Shamir, who arrived in Washington Wednesday for meetings with President Bush and other members of the administration, ended his official visit Friday after meetings with members of the House and Senate.
Arad broke away from a luncheon between Shamir and members of the Senate Foreign Relations Committee to speak at the awards function.
The ambassador said that Shamir’s visit demonstrated “the continuing of the strong relationship between Israel and the United States in their joint search for peace.”
The visit “will help clarify to world public opinion that Israel is not interested in maintaining the status quo, to freeze the situation as it is,” Arad said.
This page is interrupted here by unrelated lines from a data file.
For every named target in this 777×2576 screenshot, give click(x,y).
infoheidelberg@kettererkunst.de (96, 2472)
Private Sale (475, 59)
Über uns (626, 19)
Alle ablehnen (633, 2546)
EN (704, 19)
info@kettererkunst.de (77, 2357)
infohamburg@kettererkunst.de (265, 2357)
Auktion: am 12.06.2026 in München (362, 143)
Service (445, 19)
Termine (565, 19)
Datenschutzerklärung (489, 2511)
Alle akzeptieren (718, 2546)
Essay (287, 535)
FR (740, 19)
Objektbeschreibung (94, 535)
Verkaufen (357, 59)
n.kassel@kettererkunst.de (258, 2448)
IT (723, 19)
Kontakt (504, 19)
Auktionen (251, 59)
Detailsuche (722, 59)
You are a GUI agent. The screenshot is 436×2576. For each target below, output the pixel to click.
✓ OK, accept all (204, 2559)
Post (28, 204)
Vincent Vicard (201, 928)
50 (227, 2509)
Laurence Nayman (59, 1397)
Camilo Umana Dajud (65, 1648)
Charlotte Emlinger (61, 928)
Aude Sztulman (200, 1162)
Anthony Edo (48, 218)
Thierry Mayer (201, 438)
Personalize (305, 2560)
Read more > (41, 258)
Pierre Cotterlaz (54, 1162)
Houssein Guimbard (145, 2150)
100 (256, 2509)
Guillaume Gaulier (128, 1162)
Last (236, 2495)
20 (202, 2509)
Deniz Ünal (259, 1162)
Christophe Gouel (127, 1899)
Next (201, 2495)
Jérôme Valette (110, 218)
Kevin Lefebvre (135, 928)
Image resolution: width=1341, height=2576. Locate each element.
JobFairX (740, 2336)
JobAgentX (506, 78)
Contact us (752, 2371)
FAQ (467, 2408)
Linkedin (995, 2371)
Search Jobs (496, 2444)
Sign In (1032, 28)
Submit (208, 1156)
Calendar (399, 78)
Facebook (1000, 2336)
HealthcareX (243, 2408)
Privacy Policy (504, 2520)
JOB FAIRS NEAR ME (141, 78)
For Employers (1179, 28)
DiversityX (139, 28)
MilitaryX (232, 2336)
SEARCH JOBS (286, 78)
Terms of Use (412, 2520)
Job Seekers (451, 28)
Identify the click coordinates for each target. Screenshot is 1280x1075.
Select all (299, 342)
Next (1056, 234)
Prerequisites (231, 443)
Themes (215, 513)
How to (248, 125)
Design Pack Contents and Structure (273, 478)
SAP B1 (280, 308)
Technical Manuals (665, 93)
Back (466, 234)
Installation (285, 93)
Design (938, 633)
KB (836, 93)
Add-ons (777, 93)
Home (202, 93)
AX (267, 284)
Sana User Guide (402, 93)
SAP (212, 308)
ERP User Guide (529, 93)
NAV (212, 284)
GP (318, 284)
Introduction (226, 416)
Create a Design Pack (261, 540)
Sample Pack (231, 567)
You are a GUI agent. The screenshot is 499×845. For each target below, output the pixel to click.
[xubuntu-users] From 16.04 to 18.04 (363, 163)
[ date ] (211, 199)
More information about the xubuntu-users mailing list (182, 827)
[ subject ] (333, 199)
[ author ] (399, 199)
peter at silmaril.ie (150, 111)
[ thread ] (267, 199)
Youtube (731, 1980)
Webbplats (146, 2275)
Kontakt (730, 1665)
After Shamir and Bush met at the White House Thursday, the president endorsed Shamir’s proposal for elections in the West Bank and Gaza Strip to allow Palestinians to choose their own representatives to negotiate with Israel for self-rule in the territories.
The challenge for the Palestinian now is to decide whether they want to seek a solution “by ballots and not by bullets,” Arad said.
The Jewish Week award went to Professor Eva Jospe, a translator, writer and teacher of modern Jewish thought at George Washington University.
Arad praised the selection because he said Jewish continuity depended on Jewish education.
“The strength and support for Israel in the American public opinion and the American Jewish community can be assured only if there is Jewish continuity,” he said.
This can be assured, he said, “only if the new generation grows up with a background of understanding of Jewish history, of Jewish roots and the continuous struggle and challenges that the Jewish people have conquered during our history.”